Um traço comum das referências à “velha direita republicana” e à “velha esquerda trabalhista” foi a referência à visão do mundo da geração da II Guerra Mundial. O avô de John McCain, Almirante John Sidney McCain I, combatera contra os japoneses em Guadalcanal; o pai, também Almirante, combatera no Vietname, tal como o próprio McCain III, que foi preso e torturado pelo regime comunista. Quanto à formação intelectual de Frank Field (nascido em 1942) ela é sistematicamente associada ao legado da geração trabalhista de Clement Attlee, o primeiro-ministro trabalhista britânico eleito em 1945 (contra Churchill, de quem tinha sido vice primeiro-ministro durante a guerra), e descrito como um “patriótico socialista democrático” (era um sólido anti-comunista e foi co-fundador da NATO, a propósito).

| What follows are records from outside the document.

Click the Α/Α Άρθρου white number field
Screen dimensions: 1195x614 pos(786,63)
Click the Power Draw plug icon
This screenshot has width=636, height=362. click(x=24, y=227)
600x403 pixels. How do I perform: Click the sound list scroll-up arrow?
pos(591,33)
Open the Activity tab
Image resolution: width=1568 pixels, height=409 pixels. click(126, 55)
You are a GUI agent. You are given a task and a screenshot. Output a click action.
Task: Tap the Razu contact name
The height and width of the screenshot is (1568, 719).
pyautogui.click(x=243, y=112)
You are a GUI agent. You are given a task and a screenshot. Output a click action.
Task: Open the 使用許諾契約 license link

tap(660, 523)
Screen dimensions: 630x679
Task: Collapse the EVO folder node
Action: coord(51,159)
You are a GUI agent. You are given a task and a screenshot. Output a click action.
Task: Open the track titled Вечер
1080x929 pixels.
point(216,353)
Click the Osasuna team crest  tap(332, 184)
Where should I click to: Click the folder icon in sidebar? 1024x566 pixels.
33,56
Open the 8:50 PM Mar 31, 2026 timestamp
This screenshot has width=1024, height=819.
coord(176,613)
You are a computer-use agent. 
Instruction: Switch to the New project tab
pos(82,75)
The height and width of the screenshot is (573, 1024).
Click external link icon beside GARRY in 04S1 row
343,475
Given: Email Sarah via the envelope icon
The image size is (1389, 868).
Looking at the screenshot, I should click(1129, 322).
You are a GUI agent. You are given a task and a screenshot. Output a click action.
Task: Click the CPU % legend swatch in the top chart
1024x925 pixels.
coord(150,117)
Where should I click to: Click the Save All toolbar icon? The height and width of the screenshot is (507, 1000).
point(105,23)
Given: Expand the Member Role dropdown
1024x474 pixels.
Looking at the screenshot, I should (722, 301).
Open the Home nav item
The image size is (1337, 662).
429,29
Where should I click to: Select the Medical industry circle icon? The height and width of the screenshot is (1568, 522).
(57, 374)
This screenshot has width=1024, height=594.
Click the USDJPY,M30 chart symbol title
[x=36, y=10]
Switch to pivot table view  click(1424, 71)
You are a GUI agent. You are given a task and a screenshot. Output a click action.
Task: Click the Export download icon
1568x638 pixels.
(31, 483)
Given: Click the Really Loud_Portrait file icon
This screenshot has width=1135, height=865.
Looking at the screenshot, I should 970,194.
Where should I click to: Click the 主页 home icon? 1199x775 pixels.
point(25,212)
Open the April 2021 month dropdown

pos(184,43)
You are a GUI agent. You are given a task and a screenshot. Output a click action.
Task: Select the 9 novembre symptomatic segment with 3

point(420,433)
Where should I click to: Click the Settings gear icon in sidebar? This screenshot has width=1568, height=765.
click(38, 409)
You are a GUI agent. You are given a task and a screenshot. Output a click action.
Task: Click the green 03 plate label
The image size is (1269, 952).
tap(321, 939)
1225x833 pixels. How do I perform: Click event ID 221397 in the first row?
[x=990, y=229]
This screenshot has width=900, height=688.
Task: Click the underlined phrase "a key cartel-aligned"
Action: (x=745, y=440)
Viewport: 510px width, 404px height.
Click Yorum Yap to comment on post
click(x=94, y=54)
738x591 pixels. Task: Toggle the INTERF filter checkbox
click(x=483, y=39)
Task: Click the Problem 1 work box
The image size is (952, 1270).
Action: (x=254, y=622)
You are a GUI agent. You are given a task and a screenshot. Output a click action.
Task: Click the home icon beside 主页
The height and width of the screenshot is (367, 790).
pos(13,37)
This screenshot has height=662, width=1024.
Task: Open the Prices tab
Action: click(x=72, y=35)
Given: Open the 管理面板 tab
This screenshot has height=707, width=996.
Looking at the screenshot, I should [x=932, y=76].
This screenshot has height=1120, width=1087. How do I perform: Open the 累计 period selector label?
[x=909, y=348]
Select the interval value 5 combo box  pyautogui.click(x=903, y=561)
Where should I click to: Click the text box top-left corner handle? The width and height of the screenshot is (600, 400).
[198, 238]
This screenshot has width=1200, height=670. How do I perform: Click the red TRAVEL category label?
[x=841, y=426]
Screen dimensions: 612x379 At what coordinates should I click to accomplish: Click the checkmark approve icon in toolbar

Ao reflectir sobre estas perguntas, lembrei-me subitamente de uma palestra de Ralf Dahendorf, em Abril de 2005, em Oxford. Tinha um título interrogativo surpreendente: “Uma Inglaterra que já não é?” (relatei-a na altura na minha crónica no Expresso). Tratava-se de uma homenagem ao fundador do St. Antony’s College de Oxford, William Deakin, que tinha sido um colaborador directo de Winston Churchill. Disse Dahrendorf:

“William Deakin representou a Inglaterra que todos nos habituámos a admirar. Uma Inglaterra livre e ordeira, orgulhosa mas discreta, polida e gentil, uma Inglaterra, sobretudo, com um profundo sentido de decência. Numa palavra, talvez possa ser dito que William Deakin representou uma Inglaterra que já não é.”

No vasto salão do colégio de Oxford, um profundo silêncio envolveu as palavras de Dahrendorf. O que é que ele queria dizer com “uma Inglaterra que já não é?”.

Não sabemos exactamente. Mas sabemos que a Inglaterra a que ele se referia com admiração era a Inglaterra que se batera na II Guerra e a seguir enfrentara a “guerra fria”, em defesa da democracia ocidental. A mesma democracia ocidental que tinha sido defendida pela “velha direita republicana” de John McCain, de seu pai e de seu avô, bem como pela “velha esquerda trabalhista” de Clement Attlee, na qual Frank Field foi educado.

Parafraseando Ralf Dahrendorf, talvez aquela época soubesse o que hoje parece ter caído no esquecimento: que existe “um profundo sentido de decência” que está acima do capricho de cada um, de grupos particulares e da rivalidade tribal entre eles.